Obviously there are plenty of stupid people *everywhere* you look.
It's about deception.
Go ahead, see how honest and "smart" you can be while promoting a ponzi system that keeps you, your family and your friends on top of others.
"Because group-decisions are inherently irrational and unpredictable,"
No. When there are opposing forces lined up then being totally "predictable" can be problematic. Further, should I, as the head of the household, NOT enjoin others in decisions affecting us all?
I'm afraid that you have over-simplified things in order to pile-on the govt. NOTE: I only look to defend logic.
I'm not piling on "government." I'm piling on all institutions which have to make decisions by committee. Decision-making by committee is not rational or predictable. It's obvious, really, but it's often ignored.
The simplest example is this: You and friends are going on a picnic. You try to pick cold-cuts for sandwiches. The deli guy says he has ham, turkey, and bologna. You confer for a minute and order a pound of turkey and a pound of bologna. Then the deli guy says, "Oh, wait, I also have salami." In light of the new information, you confer with your friends again, and then you change your decision--instead of turkey, you want HAM.
This is neither "rational" nor "predictable" from the perspective of a single mind, but it is perfectly illustrative of how group decision-making works. In the case of your picnic, it's not a big deal, but when you see the same effect in Congress or management decisions of GE, you come to understand how everything can be so totally fucked even when all the individuals responsible are "doing their best."

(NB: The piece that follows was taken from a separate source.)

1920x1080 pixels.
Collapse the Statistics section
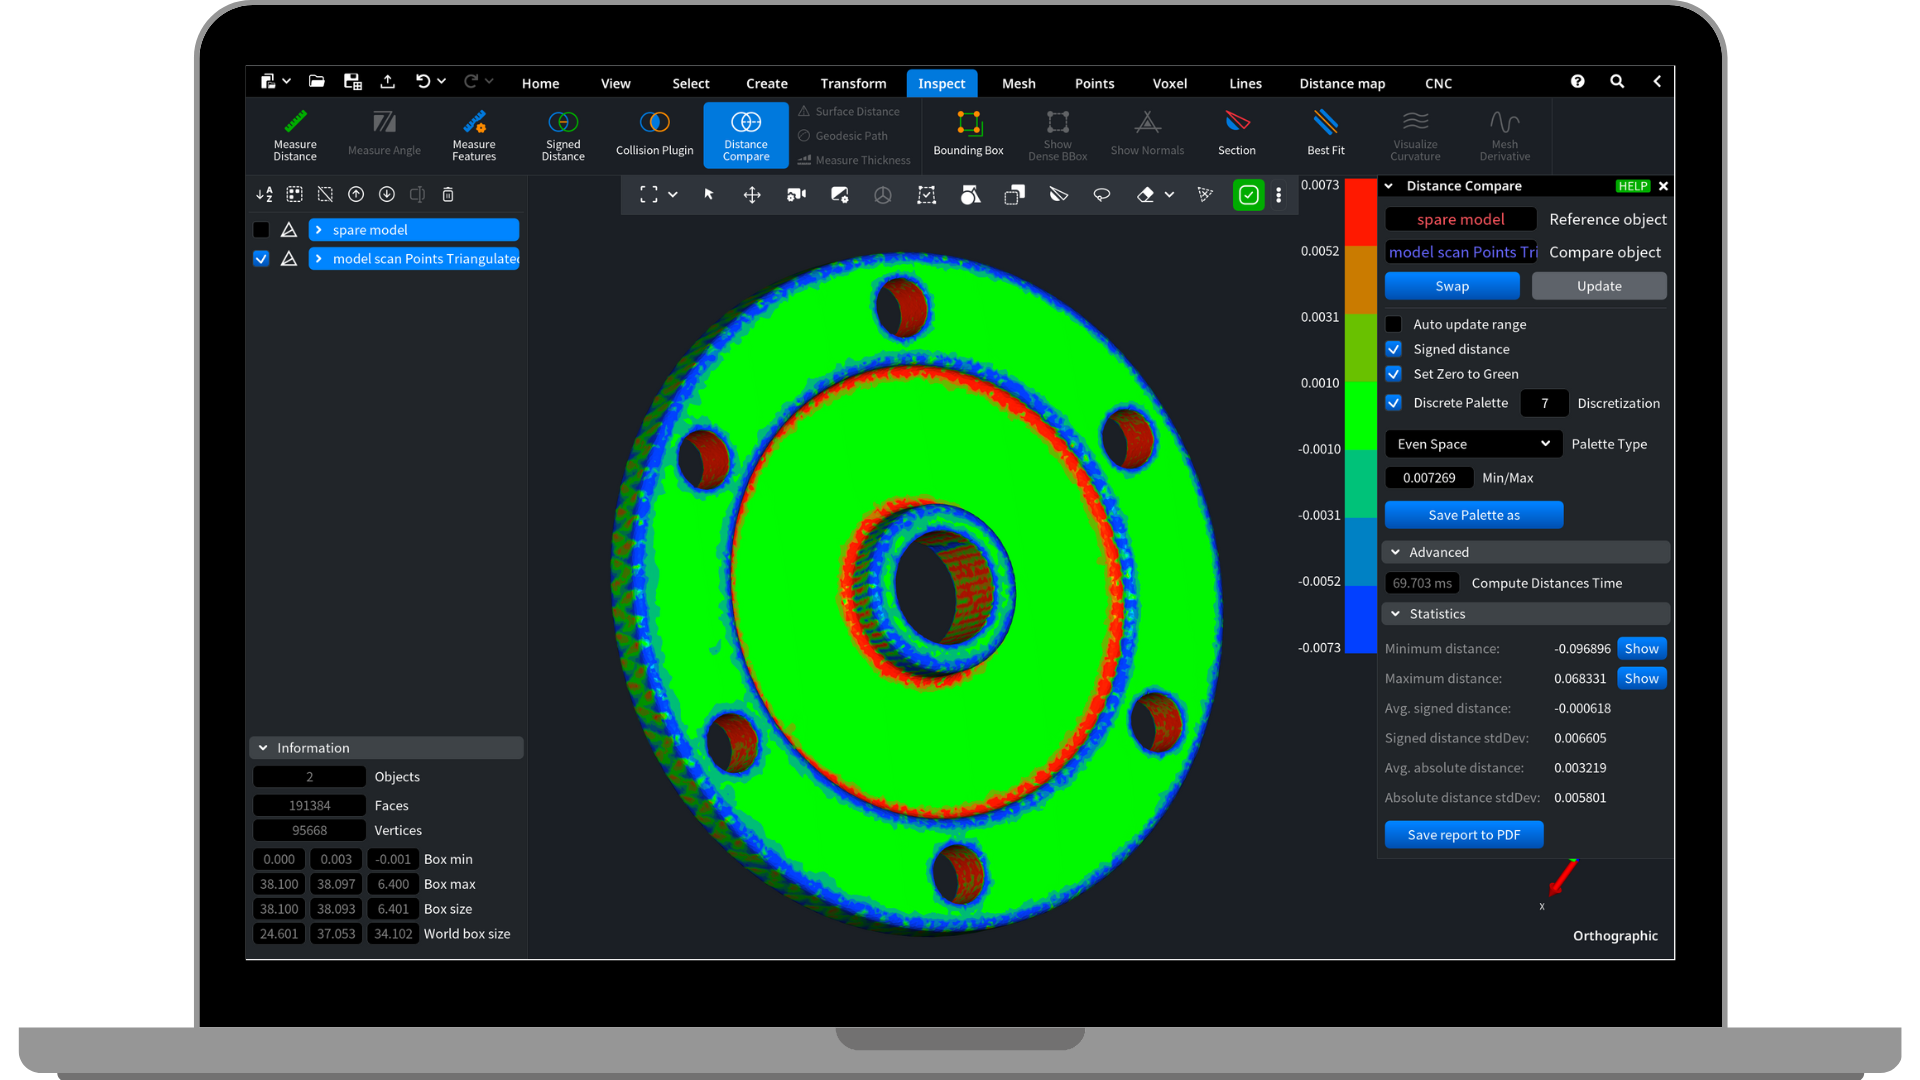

"Another way of asking this question is, are we being decieved by evil people or are we being led by very stupid people?"
A little of both in my extimation.
Exhibit A Rep. Hank Johnson...
http://www.youtube.com/watch?v=zNZczIgVXjg
Exhibit B Tim "I like that chart" Geithner...

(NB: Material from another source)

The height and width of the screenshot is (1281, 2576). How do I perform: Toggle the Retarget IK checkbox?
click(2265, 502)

http://www.youtube.com/watch?v=h_f20ZDBj5k
Mental revolution only comes in after the big fail of all other greed&growth revolutions.
Level Zero society is the onpy solution and that's where we need to go to. If not for the economy, than for all mankind.
I agree that it's were we need to go, and, there's no doubt that we'll get there (by our own constructive design or by something else), but it's the HOW that's problematic (which is the reason that I NEVER attempt to provide any "solutions").
The target, however, will continue to shift. The earth's natural forces will change, whether on their own or influenced via human actions. And when the next glacial period dawns on us...
Think bigger. Space is the remaining frontier.
While Newt was criticised for his "moon colony" comments, the more you think about it, the more it makes sense. The opportunities for energy, communications, and materials innovations associated with space travel and conquest are legion.
Space WAS the final frontier, in the 60's. Now we have to pay the debt and piper!
For the US government, certainly. Today's NASA administrator apparently has more important things to do - like islamist appeasement. So, it's up to the private sector. We'll see, I suppose.
Charles Hugh-Smith talks about the no-longer-relevant business memes, but
At the end of his article he is trying to sell ...
A book! Ha! A friggin' book!
« My new book ... 10 % to 20 % discounts ... »
Ha! A book! A thing that almost nobody buys or reads anymore ...
Obviously Hugh-Smith is himself stuck in the past ... trying to make money from, of all things, a book!
Man, put your sh*t on the internet and be done with it
He's just making hay while the sun shines. If you could write a book and sell it, you would.
Um, you are bitching about someone trying to make a buck? How about you recognize it and just skip his threads because you know what its about?
Yes, a little intelligence is required but I'm rooting for you. I know you can do it. I applaud anyone trying to make money. I also have the intelligence to skip most of those threads in which I have a fairly good idea of what is coming.
By the way, I haven't read the thread. I am just scanning ridiculous posts.